Какими малыми, незаметными штрихами порой достигается цельность картины, психологического образа! Сейчас про многое, пожалуй, скажут - это, мол, пустяк, естественный ход мысли. Не устану повторять: полвека назад до таких малостей надо было еще додуматься, дойти художническим чутьем.

Вспомните 'Лебединую песню' Сомса в 'Саге о Форсайтах' (перевод М.Лорие). Как нагляден и убедителен воссозданный по-русски образ. Долго Сомc был бесчеловечно сухим, жестоким в своем себялюбии собственником, а вот смерть его человечна. Сперва он кидается в огонь, спасая свои картины, но ведь они теперь для него выше, чем просто собственность, это - искусство, которое он научился понимать и любить. А потом он кидается навстречу смерти, опять же спасая свое, но эта ценность воистину дорога, самое высокое: жизнь и будущее дочери. Поневоле вместе с автором прощаешь под конец многое этому собственнику, когда он, ставший в страдании добрее и мудрее, требует от нее последней платы - уже не в силах сказать ни слова, одним только взглядом, который 'становился все глубже'. И, поняв силу и смысл этого взгляда, Флер вдруг говорит как маленькая: Yes, Dad; I will be good. У Марии Федоровны Лорие единственно верное, притом близкое даже по звучанию: Да, папа, я больше не буду. Разве лишь закоренелый формалист былых времен сделал бы не от противного, а буквально: 'Я буду хорошая (послушная)'. Но сколько в переводе 'Саги' животворных искорок, которые добыть было куда труднее.

Прежде всего ими-то и создает М.Лорие в 'Пробуждении' и внешний и, главное, психологический портрет маленького Джона Форсайта. В мальчугане пробуждается ощущение любви и красоты, просыпается будущий поэт. И с первых строк найдены интонации, слова, приемы, благодаря которым звучит в нужном ключе вся мелодия - детская и вместе с тем поэтичная.

Волосы его светились, светились и глаза - это здесь вернее, чем блестели или сияли, как чаще всего переводится shine, ведь Джон сам поистине - светлая душа. И хотя в подлиннике не прямой повтор, a his hair was shining, and his eyes, по-русски естественнее делать не буквально и глаза (тоже), а повторить глагол.

Ты меня любишь? - спрашивает мальчик, и мать, разумеется, отвечает, что любит. Ему этого мало, он допытывается: Очень-очень? И ответ: Очень-очень. Английское Ever so передано единственно верным русским оборотом - естественным для ребенка удвоением.

То же - когда Джона мучит кошмар: he - he - couldn't get out - никак-никак не мог вылезти.

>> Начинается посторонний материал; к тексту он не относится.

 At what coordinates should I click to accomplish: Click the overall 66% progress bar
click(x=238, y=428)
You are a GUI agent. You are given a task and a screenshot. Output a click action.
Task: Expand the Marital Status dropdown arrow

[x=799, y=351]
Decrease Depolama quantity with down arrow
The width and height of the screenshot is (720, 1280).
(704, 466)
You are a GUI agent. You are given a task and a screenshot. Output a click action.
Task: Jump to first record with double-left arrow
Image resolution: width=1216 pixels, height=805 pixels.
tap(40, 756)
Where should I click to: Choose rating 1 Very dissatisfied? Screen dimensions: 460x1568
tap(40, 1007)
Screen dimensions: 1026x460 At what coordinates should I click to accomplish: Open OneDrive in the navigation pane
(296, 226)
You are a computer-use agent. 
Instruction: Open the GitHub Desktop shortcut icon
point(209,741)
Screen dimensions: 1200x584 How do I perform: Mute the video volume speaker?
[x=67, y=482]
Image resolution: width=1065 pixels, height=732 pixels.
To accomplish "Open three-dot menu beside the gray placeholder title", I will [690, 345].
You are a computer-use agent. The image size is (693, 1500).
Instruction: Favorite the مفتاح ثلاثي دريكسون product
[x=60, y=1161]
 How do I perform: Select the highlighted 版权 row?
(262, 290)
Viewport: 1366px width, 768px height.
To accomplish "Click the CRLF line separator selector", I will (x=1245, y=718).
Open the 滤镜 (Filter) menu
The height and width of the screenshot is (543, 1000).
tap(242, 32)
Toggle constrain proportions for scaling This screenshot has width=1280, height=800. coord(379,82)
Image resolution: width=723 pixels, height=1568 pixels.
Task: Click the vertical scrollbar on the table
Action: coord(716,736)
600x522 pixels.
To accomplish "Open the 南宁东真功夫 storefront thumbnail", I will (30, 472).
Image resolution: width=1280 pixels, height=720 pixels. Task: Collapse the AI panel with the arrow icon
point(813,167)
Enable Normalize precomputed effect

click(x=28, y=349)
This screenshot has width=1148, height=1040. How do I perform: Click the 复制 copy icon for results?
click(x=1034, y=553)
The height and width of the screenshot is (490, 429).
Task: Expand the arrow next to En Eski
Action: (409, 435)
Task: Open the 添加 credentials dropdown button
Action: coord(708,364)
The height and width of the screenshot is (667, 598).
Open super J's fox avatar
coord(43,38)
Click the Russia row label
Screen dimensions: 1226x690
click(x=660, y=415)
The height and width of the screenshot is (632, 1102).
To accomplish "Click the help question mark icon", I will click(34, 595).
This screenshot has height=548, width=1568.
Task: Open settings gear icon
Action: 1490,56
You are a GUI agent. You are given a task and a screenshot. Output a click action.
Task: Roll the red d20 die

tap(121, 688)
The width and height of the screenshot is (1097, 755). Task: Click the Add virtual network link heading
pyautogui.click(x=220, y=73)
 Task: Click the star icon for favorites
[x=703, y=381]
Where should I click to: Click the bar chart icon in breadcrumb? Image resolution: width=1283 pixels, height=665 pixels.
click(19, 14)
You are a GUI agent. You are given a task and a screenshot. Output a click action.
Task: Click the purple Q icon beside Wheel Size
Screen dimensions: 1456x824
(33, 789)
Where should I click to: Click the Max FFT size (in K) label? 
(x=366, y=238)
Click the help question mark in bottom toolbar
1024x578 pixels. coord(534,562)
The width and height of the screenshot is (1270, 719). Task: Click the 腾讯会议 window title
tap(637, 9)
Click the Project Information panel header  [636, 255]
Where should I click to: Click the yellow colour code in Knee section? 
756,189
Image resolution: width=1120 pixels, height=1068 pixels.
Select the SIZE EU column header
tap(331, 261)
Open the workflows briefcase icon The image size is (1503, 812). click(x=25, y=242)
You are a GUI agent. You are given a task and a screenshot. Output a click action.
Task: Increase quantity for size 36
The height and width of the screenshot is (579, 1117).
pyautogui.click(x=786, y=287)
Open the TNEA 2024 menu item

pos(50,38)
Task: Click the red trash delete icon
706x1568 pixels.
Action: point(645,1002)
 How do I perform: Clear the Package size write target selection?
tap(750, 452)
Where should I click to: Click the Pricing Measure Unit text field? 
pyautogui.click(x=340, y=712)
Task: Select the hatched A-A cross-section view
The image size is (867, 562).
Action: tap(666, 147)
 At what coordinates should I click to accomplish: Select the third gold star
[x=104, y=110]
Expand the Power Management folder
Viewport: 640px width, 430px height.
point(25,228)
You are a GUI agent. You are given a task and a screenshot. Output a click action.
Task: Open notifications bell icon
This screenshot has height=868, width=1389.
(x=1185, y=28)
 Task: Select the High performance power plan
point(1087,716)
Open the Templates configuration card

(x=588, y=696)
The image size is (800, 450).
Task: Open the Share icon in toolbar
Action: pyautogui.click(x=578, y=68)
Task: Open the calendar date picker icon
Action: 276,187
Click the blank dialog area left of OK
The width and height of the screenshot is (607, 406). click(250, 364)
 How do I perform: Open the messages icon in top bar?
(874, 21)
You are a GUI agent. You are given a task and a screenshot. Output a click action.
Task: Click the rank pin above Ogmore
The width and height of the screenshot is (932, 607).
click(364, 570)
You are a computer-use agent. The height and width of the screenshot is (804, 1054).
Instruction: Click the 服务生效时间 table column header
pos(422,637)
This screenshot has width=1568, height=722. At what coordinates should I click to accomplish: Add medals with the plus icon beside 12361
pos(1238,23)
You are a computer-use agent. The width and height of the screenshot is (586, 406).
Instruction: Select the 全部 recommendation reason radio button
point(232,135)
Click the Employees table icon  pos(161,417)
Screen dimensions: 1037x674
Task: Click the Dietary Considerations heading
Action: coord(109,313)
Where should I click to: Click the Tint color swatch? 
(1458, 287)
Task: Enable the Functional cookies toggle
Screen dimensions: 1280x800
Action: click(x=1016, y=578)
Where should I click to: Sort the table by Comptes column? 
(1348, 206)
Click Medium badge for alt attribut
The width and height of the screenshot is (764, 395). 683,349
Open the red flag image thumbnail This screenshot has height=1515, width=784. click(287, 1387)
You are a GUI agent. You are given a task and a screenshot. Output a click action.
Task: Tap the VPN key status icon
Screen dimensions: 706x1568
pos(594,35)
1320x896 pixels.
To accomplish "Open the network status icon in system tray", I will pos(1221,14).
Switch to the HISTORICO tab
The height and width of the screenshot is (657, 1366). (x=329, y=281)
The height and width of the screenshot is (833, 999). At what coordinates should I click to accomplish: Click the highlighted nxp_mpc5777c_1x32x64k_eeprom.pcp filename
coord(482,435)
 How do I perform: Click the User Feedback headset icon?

Тот же прием - когда Джону не спится, мешает лунный луч: вошел в комнату и вот двигается к нему медленно-медленно, как будто живой (ever so slowly). Слушая игру Ирэн на рояле, мальчик еще и лакомится пирожным: от него музыка стала гораздо лучше, объясняет он матери, и очень правильно в его устах лучше, а не красивее, хотя в подлиннике It made (оно сделало!) музыку ever so more beautiful. А как великолепно начинаются в переводе самые первые в жизни Джона стихи: Луна была лунистая. The moony moon. Он ведь сам сочинил это (хотя в английском и есть значение moony - лунный, освещенный луной), и русская находка передает всю неожиданную прелесть его первого поэтического ощущения.

О матери: Она была очень нужная - вместо буквального драгоценная (precious) дан доподлинно ребячий оборот, Джон ведь в разлуке с матерью, она ему сейчас нужна даже больше, чем всегда. А вернувшийся после той же разлуки отец в глазах сына таков, каким помнился, - совсем как настоящий (exactly like life). Джун настолько старше Джона, что он и называет-то ее тетей, а не сестрой, so old that she had grown out the relationship - уж конечно, не к месту было бы дословное переросла эту степень родства (выросла из). В переводе очень верно и по существу, и по интонации: до того старая, что уже не годится в сестры.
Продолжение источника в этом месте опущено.